> **Your goal**: Search the data for the string "computer" and gather each line it is in.

Excerpted data: Begin

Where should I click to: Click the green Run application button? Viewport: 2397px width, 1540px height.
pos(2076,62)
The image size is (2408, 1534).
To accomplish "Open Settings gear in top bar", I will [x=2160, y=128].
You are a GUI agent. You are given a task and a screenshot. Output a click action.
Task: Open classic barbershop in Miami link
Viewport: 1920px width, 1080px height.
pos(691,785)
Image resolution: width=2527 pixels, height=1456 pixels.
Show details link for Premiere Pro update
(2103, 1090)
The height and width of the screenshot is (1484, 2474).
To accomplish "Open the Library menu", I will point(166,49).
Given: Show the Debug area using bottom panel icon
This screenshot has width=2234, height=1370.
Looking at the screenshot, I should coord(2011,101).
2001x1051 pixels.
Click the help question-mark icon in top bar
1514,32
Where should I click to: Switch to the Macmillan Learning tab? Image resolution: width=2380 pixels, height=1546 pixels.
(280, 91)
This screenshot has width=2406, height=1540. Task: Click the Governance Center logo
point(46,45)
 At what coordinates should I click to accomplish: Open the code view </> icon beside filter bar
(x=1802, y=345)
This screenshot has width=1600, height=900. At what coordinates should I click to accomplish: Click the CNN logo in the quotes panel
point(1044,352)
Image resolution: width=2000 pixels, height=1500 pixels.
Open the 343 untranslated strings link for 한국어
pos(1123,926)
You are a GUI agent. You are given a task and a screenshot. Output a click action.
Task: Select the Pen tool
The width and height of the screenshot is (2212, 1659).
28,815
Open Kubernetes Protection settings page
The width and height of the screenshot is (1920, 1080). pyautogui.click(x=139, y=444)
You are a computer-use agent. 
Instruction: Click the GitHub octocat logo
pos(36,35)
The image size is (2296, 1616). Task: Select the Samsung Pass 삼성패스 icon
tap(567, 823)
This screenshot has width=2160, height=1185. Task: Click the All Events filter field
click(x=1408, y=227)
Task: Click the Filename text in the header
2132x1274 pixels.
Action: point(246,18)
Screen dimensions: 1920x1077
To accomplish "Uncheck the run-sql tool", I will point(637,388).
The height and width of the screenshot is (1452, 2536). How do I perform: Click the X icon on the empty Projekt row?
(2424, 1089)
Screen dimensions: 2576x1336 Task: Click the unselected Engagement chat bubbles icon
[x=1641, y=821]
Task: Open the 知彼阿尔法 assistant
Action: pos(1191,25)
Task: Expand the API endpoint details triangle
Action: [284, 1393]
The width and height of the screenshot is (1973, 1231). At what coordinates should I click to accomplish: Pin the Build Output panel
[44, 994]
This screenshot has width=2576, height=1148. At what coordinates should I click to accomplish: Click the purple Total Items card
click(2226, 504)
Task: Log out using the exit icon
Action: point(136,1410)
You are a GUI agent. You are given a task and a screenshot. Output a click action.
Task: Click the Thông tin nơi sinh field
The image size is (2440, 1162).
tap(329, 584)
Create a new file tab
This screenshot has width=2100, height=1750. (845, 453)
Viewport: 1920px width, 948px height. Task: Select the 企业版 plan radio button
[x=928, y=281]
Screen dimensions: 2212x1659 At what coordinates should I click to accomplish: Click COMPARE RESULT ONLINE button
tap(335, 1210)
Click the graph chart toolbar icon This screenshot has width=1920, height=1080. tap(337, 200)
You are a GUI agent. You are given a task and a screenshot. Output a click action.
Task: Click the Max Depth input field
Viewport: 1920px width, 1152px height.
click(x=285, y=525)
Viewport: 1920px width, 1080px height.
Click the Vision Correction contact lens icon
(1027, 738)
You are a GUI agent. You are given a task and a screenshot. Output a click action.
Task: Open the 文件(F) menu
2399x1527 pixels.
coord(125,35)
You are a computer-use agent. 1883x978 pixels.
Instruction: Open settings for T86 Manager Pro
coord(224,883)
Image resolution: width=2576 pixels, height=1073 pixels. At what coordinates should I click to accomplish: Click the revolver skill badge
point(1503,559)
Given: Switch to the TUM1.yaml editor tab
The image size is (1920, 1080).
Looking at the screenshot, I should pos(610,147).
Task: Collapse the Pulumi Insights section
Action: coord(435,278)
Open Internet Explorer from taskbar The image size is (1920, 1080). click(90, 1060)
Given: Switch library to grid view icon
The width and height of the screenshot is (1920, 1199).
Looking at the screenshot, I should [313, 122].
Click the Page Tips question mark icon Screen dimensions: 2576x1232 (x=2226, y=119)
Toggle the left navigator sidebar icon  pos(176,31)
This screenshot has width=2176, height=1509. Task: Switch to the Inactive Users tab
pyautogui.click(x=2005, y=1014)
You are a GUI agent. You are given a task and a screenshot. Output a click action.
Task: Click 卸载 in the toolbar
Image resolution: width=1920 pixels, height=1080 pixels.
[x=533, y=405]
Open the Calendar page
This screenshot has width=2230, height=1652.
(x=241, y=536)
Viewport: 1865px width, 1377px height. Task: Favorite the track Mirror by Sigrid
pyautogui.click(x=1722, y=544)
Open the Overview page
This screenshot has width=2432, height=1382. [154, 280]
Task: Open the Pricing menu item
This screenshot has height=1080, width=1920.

Excerpted data: End

> **Worked solution**:
You are a computer-use agent. 
You are a computer-use agent. 1883x978 pixels.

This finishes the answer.